_TAREA SOLICITADA_.
¿Puedes transcribir íntegro el fragmento citado sobre la columna de David Torres acerca de la filtración de Wikileaks?

_FRAGMENTO CITADO_.
:::::
En contra de la opinión de Portero, que suele apoyar las políticas atlantistas en materia de seguridad, leemos en El Mundo, a David Torres acerca de la famosa filtración. El columnista nos muestra al fundador de Wikileaks, Julian Paul Assenge, como el héroe del periodismo moderno y, en última instancia, como el salvador del futuro de la profesión. Torres, en su citada columna, titulada Esto es la guerra, denuncia las manipulaciones constantes que perpetra el Pentágono respecto a la información que llega de Afganistán e Irak -como la ocultación de las imágenes de los incontables ataúdes de soldados americanos- y asegura que, Assange, ha reinventado el periodismo con unos cuantos correos electrónicos.
:::::
_REGISTROS MOSTRADOS_.
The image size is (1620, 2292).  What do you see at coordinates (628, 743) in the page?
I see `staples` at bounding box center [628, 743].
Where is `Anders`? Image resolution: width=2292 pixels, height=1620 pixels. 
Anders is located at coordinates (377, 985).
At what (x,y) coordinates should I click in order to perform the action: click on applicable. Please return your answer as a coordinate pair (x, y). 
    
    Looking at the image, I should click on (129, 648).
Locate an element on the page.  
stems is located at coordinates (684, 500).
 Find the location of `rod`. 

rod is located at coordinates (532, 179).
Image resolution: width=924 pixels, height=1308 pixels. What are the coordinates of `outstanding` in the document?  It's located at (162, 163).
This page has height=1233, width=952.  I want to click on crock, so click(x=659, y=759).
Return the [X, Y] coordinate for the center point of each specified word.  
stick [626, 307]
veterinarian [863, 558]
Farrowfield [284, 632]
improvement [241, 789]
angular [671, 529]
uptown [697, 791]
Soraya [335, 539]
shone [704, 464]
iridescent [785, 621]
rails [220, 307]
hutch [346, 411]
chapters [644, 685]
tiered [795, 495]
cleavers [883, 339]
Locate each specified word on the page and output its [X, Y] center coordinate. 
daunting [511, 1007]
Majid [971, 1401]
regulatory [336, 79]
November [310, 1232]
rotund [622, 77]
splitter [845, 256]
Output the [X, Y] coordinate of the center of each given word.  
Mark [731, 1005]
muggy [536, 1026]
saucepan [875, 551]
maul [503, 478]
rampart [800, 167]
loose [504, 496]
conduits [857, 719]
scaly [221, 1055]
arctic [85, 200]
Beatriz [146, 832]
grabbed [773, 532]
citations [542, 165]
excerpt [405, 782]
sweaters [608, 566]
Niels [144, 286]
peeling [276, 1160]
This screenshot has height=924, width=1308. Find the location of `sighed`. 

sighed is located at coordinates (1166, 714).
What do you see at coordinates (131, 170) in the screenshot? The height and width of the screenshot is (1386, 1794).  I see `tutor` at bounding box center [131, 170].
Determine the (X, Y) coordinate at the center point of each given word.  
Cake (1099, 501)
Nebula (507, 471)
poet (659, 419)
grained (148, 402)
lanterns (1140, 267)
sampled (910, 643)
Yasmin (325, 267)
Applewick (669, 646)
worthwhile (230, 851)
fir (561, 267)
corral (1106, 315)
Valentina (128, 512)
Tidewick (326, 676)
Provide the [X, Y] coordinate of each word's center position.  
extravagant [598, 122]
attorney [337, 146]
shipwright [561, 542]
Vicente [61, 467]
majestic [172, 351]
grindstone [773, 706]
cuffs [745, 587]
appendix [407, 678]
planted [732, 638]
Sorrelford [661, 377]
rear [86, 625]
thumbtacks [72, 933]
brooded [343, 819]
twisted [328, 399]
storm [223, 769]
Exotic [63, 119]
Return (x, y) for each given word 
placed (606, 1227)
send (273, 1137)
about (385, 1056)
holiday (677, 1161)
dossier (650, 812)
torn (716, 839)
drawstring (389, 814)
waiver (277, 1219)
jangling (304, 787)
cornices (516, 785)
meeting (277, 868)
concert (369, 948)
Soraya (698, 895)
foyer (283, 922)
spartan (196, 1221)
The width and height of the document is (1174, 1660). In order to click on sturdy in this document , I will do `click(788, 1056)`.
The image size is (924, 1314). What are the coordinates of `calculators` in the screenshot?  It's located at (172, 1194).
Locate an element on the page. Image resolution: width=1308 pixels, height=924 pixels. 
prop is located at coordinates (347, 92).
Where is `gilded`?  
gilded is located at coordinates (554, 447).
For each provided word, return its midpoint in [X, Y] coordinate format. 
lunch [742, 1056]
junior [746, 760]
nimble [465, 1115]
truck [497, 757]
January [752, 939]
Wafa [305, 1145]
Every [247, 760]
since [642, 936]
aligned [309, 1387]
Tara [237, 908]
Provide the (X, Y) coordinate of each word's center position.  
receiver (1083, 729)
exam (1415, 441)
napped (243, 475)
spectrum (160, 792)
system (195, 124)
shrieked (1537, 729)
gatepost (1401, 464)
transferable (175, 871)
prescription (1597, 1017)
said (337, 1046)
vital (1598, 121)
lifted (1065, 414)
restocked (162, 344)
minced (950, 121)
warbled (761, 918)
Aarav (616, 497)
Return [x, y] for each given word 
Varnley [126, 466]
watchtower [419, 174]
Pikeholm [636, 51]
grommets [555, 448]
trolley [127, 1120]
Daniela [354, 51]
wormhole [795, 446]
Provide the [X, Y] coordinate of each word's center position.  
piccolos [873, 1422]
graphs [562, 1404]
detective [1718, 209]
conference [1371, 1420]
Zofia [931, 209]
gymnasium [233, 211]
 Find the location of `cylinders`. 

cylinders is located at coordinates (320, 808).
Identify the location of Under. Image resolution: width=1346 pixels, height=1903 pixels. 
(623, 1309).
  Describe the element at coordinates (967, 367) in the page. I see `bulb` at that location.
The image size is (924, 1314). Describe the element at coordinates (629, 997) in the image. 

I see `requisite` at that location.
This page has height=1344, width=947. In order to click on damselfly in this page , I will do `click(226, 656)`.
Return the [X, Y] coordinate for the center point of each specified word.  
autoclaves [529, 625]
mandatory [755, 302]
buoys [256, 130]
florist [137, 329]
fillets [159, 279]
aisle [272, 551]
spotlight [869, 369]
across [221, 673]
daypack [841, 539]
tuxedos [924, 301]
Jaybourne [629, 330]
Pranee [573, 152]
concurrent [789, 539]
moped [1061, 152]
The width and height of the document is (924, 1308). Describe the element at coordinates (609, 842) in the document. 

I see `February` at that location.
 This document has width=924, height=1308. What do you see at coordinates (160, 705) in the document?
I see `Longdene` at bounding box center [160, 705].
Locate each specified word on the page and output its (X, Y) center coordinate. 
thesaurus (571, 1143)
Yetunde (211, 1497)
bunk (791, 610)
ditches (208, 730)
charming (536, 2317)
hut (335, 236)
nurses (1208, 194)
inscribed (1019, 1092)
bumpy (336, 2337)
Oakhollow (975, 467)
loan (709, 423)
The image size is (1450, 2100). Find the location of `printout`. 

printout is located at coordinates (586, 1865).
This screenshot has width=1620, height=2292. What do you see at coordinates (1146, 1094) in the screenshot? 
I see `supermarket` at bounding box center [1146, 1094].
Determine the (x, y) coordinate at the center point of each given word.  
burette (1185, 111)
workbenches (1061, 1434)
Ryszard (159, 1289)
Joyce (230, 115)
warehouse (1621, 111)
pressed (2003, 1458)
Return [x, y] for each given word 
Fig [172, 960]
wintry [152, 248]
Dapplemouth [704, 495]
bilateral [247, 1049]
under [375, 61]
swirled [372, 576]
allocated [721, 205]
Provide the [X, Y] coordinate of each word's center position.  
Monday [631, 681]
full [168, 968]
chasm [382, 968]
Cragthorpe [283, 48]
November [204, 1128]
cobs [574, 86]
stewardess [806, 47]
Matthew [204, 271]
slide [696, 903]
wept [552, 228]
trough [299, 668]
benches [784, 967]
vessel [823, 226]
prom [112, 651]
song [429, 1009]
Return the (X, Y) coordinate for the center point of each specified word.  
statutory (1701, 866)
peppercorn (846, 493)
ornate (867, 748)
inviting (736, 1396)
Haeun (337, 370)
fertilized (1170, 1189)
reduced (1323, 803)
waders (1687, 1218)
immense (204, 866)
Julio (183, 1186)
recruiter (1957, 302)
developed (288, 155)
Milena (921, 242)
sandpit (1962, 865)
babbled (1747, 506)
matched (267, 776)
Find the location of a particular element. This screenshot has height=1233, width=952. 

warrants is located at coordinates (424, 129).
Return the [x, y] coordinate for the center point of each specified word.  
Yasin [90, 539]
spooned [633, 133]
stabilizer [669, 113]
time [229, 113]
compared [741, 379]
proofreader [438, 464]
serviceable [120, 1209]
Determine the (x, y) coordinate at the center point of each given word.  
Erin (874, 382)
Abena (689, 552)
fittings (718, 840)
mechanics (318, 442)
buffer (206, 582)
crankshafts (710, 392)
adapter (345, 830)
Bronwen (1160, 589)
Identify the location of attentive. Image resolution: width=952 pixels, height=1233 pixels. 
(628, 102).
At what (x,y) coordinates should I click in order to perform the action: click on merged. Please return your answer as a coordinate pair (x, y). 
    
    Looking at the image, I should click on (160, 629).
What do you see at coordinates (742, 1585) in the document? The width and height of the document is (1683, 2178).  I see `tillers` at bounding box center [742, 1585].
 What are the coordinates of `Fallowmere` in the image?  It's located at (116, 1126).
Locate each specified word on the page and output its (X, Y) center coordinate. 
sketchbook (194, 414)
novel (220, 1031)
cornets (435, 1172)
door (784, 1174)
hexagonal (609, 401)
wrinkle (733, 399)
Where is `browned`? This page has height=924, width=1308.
:::::
_RESPUESTA A TAREA_.
En contra de la opinión de Portero, que suele apoyar las políticas atlantistas en materia de seguridad, leemos en El Mundo, a David Torres acerca de la famosa filtración. El columnista nos muestra al fundador de Wikileaks, Julian Paul Assenge, como el héroe del periodismo moderno y, en última instancia, como el salvador del futuro de la profesión. Torres, en su citada columna, titulada Esto es la guerra, denuncia las manipulaciones constantes que perpetra el Pentágono respecto a la información que llega de Afganistán e Irak -como la ocultación de las imágenes de los incontables ataúdes de soldados americanos- y asegura que, Assange, ha reinventado el periodismo con unos cuantos correos electrónicos.